━━ Source data ━━
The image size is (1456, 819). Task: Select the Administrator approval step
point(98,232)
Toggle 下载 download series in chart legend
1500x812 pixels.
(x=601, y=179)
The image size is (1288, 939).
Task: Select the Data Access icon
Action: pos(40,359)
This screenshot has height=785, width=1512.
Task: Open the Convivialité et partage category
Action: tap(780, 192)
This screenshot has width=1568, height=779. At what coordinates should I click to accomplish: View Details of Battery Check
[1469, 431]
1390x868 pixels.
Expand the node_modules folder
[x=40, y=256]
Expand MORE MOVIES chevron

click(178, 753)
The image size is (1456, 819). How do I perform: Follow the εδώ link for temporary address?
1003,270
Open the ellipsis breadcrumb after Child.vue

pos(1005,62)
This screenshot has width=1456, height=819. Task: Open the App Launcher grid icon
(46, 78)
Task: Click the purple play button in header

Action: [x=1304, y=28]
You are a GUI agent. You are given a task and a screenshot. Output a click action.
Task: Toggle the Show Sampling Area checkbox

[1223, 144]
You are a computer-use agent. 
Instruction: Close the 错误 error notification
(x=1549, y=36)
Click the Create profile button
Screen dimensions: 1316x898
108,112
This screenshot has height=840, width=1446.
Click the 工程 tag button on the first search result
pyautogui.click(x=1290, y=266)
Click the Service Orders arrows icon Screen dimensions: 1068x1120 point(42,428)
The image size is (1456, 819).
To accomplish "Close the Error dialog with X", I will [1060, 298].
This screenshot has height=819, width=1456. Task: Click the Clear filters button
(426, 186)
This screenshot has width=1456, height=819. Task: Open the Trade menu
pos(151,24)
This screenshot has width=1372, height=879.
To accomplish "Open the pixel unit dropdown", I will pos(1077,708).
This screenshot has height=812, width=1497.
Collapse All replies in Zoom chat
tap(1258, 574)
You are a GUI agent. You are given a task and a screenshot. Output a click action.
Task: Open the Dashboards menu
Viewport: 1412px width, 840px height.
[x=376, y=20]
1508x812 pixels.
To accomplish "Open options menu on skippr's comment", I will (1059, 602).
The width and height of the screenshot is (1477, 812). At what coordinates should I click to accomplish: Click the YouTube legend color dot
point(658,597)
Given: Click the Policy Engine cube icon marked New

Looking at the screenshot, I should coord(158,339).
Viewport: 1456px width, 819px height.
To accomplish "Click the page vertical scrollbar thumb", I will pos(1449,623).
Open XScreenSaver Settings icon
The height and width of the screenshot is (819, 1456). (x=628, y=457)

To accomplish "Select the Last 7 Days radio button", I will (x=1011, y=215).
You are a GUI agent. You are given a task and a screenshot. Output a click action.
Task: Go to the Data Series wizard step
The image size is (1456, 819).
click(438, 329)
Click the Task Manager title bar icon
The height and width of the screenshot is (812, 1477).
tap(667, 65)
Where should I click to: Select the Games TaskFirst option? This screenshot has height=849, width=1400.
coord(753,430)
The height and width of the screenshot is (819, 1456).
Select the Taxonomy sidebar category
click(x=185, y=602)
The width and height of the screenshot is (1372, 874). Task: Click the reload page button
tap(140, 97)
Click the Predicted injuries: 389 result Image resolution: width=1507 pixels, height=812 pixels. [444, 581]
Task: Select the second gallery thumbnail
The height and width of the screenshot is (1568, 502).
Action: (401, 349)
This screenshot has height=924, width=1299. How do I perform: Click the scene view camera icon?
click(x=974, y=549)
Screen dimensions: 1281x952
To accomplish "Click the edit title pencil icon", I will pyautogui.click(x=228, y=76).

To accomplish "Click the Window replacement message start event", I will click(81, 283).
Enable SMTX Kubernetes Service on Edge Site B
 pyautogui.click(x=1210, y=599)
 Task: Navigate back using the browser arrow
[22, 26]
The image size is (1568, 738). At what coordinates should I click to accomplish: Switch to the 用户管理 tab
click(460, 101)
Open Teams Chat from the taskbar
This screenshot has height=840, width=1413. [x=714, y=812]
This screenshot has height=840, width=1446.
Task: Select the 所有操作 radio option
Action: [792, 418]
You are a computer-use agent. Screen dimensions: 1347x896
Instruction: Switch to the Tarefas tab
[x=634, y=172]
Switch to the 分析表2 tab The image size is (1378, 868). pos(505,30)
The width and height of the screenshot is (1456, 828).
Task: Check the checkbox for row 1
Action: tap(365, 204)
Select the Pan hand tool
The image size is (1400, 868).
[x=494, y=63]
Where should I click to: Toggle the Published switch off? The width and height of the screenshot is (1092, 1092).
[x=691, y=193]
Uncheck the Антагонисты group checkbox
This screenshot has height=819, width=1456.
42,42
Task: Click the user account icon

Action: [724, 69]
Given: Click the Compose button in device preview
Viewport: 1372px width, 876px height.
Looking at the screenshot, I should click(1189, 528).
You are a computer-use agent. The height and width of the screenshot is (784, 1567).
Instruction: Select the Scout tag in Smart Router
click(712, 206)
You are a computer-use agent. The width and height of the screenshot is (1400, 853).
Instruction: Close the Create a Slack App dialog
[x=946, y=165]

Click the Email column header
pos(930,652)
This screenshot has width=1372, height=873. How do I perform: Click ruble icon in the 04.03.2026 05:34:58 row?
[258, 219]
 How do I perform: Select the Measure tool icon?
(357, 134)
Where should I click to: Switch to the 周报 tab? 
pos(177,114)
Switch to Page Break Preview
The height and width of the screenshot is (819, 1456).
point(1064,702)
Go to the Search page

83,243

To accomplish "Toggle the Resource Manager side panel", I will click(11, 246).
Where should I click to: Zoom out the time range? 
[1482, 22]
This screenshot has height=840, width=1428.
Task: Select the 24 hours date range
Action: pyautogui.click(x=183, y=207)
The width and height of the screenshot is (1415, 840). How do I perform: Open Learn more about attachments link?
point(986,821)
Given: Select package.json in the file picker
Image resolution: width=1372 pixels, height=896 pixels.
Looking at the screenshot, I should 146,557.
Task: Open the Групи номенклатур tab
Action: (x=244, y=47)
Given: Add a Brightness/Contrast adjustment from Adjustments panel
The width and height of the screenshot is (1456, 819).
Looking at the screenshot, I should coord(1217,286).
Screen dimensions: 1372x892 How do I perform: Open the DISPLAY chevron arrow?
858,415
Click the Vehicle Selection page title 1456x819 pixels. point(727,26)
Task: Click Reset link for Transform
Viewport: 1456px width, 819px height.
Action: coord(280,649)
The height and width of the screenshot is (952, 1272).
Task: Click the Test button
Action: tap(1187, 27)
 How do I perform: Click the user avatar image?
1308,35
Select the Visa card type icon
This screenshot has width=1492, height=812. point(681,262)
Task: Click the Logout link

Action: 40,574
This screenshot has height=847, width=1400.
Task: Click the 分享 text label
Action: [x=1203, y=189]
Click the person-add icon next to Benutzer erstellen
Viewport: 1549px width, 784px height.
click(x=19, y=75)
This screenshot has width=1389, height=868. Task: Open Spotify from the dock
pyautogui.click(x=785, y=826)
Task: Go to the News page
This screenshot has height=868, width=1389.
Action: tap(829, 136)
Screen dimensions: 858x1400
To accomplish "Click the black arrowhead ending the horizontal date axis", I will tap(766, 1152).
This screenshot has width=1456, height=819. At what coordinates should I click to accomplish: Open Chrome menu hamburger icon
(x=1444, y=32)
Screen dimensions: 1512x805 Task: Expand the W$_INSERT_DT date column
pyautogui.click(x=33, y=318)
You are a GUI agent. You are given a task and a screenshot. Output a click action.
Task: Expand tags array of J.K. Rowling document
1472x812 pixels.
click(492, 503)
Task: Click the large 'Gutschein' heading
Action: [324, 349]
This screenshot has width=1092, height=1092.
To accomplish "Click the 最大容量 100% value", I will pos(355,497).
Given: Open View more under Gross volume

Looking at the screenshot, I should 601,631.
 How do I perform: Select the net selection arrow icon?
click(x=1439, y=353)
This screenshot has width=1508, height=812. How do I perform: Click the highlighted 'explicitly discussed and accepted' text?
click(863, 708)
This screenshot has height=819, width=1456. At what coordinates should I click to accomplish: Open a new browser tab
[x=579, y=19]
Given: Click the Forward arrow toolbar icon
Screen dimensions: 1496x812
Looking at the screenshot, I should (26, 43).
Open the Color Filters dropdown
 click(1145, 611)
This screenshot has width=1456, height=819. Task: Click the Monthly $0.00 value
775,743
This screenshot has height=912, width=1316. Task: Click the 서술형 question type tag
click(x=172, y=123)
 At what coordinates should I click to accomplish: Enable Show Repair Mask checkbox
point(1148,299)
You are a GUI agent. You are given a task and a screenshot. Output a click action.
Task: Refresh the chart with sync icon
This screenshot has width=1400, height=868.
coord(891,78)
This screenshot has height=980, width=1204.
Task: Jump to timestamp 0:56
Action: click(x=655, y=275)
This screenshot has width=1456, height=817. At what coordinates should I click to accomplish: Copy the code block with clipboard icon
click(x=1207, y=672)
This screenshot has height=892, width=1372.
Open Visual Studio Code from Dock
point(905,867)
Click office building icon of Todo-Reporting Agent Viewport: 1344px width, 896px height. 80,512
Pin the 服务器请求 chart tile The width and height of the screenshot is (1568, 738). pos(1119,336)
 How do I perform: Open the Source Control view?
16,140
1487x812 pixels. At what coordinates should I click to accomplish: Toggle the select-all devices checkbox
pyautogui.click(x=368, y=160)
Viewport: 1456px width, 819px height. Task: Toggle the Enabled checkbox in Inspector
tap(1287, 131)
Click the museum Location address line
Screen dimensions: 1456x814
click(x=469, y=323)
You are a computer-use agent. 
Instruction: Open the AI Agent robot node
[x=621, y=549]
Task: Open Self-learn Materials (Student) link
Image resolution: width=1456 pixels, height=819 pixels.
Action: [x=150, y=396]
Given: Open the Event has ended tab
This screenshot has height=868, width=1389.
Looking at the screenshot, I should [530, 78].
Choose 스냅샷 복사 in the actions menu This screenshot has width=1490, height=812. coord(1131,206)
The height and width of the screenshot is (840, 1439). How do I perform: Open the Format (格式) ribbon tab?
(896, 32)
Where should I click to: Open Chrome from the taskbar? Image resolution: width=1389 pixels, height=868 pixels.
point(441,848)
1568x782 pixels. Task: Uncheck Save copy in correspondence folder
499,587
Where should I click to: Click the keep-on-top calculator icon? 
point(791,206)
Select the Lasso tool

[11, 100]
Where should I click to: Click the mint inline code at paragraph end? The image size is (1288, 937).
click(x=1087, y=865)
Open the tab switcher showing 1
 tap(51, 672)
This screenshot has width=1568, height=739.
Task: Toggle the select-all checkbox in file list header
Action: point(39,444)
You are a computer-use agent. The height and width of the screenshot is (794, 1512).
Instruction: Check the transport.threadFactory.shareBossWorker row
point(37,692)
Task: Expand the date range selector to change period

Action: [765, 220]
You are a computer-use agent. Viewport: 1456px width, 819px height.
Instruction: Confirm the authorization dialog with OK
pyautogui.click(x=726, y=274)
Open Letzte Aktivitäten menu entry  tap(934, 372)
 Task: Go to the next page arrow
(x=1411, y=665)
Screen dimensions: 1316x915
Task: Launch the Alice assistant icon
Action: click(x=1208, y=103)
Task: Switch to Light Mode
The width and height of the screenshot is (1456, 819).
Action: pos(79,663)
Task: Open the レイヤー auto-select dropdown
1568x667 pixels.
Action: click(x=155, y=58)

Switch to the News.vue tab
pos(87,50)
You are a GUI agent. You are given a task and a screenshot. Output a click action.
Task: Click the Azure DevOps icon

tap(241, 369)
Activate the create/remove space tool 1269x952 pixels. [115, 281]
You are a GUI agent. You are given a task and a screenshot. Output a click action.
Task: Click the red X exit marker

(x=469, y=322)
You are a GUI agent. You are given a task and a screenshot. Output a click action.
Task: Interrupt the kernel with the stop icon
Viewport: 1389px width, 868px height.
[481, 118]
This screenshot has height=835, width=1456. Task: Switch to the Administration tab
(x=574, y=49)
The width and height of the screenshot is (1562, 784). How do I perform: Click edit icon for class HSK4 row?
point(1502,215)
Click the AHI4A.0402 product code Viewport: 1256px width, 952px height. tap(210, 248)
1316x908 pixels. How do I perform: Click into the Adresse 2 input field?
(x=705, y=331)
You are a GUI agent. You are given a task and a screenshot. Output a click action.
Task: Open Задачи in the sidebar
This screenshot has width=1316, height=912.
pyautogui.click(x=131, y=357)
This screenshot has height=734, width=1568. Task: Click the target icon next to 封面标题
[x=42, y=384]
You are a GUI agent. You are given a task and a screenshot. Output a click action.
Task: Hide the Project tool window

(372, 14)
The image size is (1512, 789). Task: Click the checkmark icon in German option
━━━
▶ Problem requirements
Scan the material above for the word "computer", and copy each line where it appears.

▶ Exercise answer
You are a computer-use agent. 
You are a computer-use agent. Screen dimensions: 1347x896
You are a computer-use agent. The height and width of the screenshot is (784, 1567).
You are a computer-use agent. The width and height of the screenshot is (1400, 853).
You are a computer-use agent. 
You are a computer-use agent. The height and width of the screenshot is (794, 1512).
You are a computer-use agent. Viewport: 1456px width, 819px height.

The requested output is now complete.